• _Instruction_: Can you give the material below back word for word, leaving out the pictures?

[Entries on locating words and elements]
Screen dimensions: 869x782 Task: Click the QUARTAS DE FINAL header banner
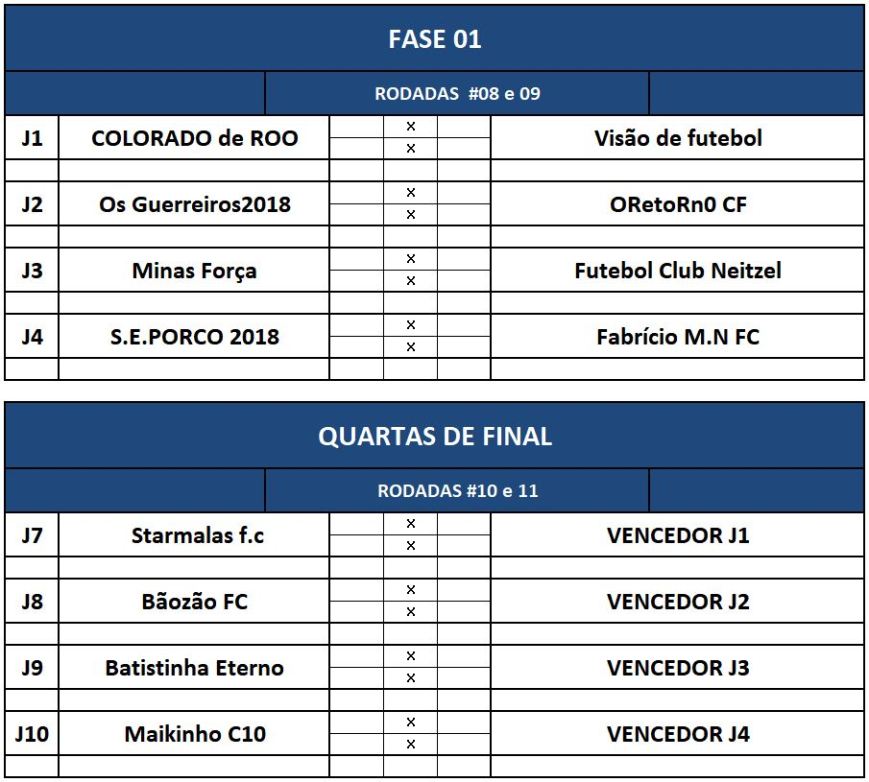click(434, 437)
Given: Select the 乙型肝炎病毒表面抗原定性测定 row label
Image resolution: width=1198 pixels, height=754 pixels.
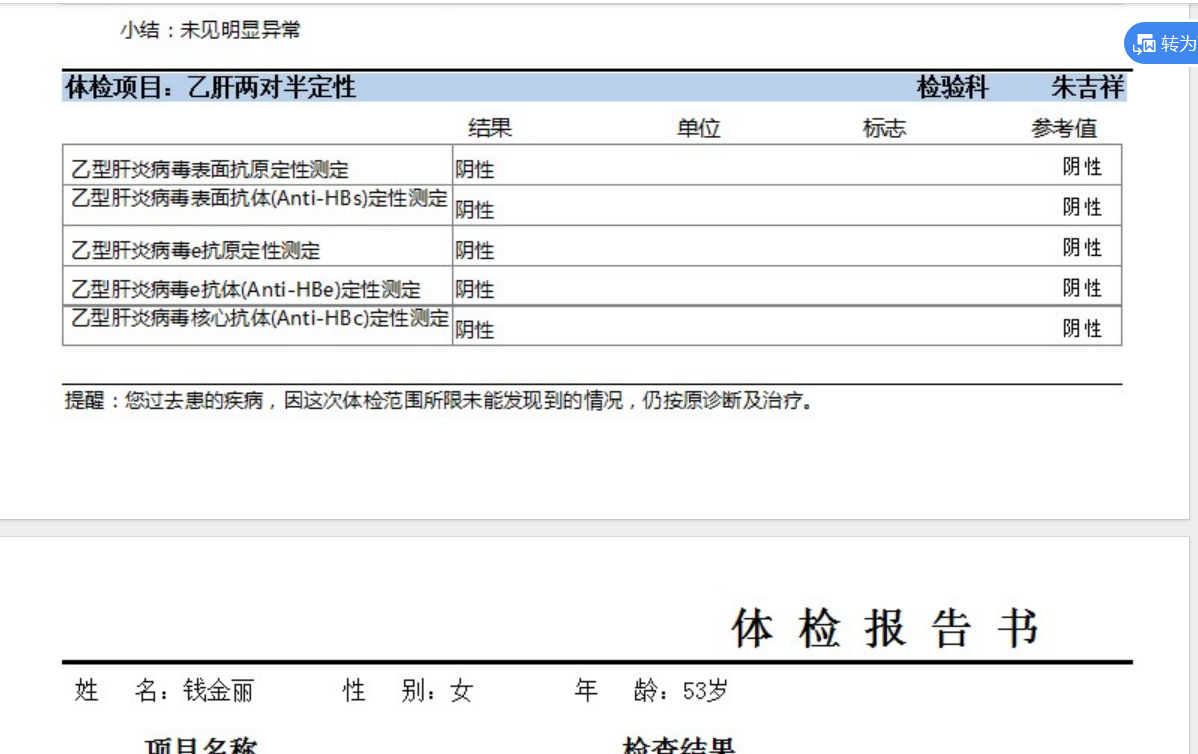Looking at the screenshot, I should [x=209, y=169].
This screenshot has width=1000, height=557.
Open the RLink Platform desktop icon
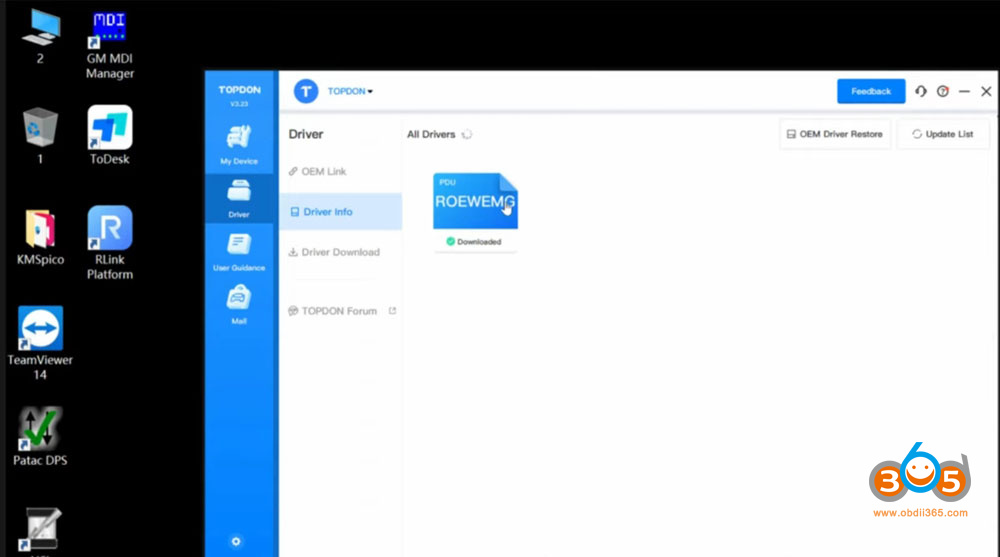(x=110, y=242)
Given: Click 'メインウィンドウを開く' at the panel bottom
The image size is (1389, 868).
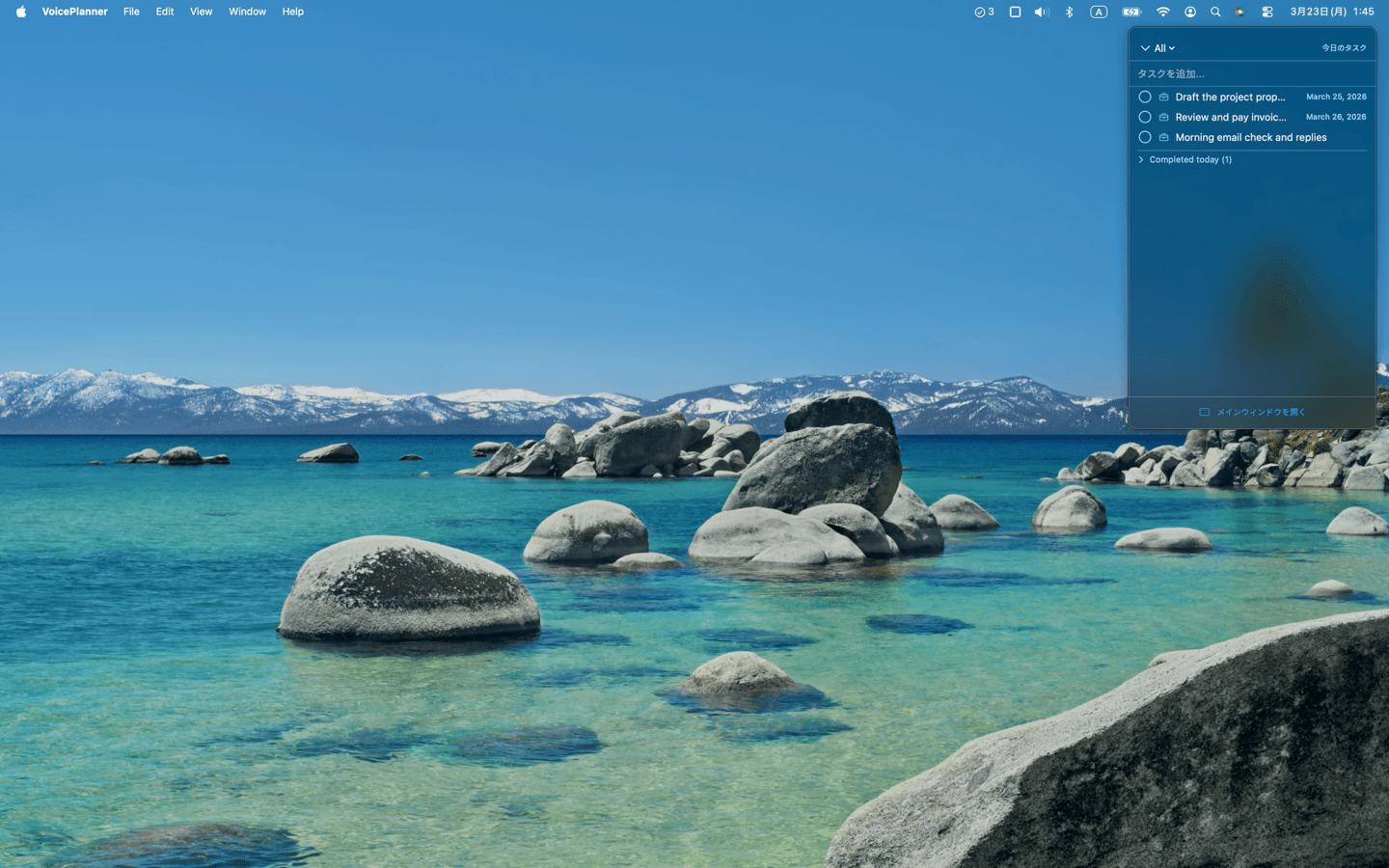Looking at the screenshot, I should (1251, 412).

• _Task response_:
Screen dimensions: 869x782 Task: Click the QUARTAS DE FINAL header banner
click(434, 437)
Given: Select the 乙型肝炎病毒表面抗原定性测定 row label
Image resolution: width=1198 pixels, height=754 pixels.
Looking at the screenshot, I should [x=209, y=169].
This screenshot has width=1000, height=557.
Open the RLink Platform desktop icon
(x=110, y=242)
Given: Click 'メインウィンドウを開く' at the panel bottom
The image size is (1389, 868).
Looking at the screenshot, I should (1251, 412).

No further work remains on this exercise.